What you need to do
A - In the post on java.util.Logging throughput, write out the passage that begins at the words "Today, I'll discuss" and stops after the words "easy to do.".
B - According to the post on java.util.Logging throughput, what profiling call in HotSpot is the profiler based on?
C - Proceed with the post on java.util.Logging throughput, picking up right after its final line.

:: Document segment ::

Java Concurrency (&c): April 2009

Today, I'll discuss a little tweak I made to java.util.Logging that made my logging throughput double. I want to use it as an illustration that it often isn't very difficult to improve the performance of concurrent code by doing things that are actually pretty easy to do.

So, "I" have an application that is running a couple of hundred threads on an 8-core machine, and it wants to log about 2MB a second using java.util.Logger. When I say "I have", I actually mean "someone else has", because if "I" had to log a megabyte a second, there is no way I would use java.util.Logger to do it. Still, we all make our choices.

When I came to this code, it was already doing sensible things like buffering its output. It wasn't doing something more complicated, like using a dedicated logging thread. It could log about 1MB a second, and was chewing through CPU pretty rapidly. I just decided to run our profiler on the code and see where the bottlenecks were. Our profiler is based on the undocumented AsyncGetCallTrace profiling call in HotSpot, and can actually profile your code without interfering with its performance characteristics. This is nice, because you don't end up optimizing the wrong things. But I digress.

Anyway, the profiler showed that we were spending a LOT of time in Logger.log(), on lines that look fairly harmless, but aren't:


    public void log(LogRecord record) {
        if (record.getLevel().intValue() < levelValue || levelValue == offValue) {
            return;
        }
        synchronized (this) {
            if (filter != null && !filter.isLoggable(record)) {
                return;
            }
        }

        // Post the LogRecord to all our Handlers, and then to
        // our parents' handlers, all the way up the tree.

:::
:: Material ::

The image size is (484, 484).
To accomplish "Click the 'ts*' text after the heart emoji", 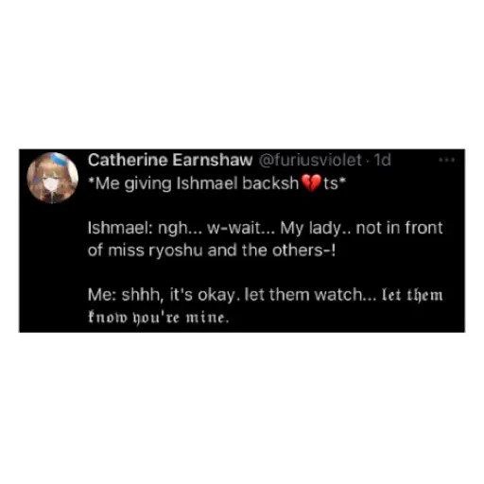I will click(x=335, y=183).
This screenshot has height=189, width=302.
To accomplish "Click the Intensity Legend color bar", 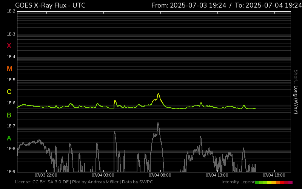I will pos(274,182).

:::

Expected answers
A -
Today, I'll discuss a little tweak I made to java.util.Logging that made my logging throughput double. I want to use it as an illustration that it often isn't very difficult to improve the performance of concurrent code by doing things that are actually pretty easy to do.

B - The undocumented AsyncGetCallTrace profiling call.

C -
        Logger logger = this;
        while (logger != null) {
            Handler targets[] = logger.getHandlers();

            if (targets != null) {
                for (int i = 0; i < targets.length; i++) {
                    targets[i].publish(record);
                }
            }

            if (!logger.getUseParentHandlers()) {
                break;
            }

            logger = logger.getParent();
        }
    }

There are no fewer than four locks being acquired in this method. There is the obvious call to synchronized(this). logger.getHandlers() is also a synchronized method. getUseParentHandlers() is synchronized. getParent() is also synchronized. Acquiring and releasing these locks was killing our throughput!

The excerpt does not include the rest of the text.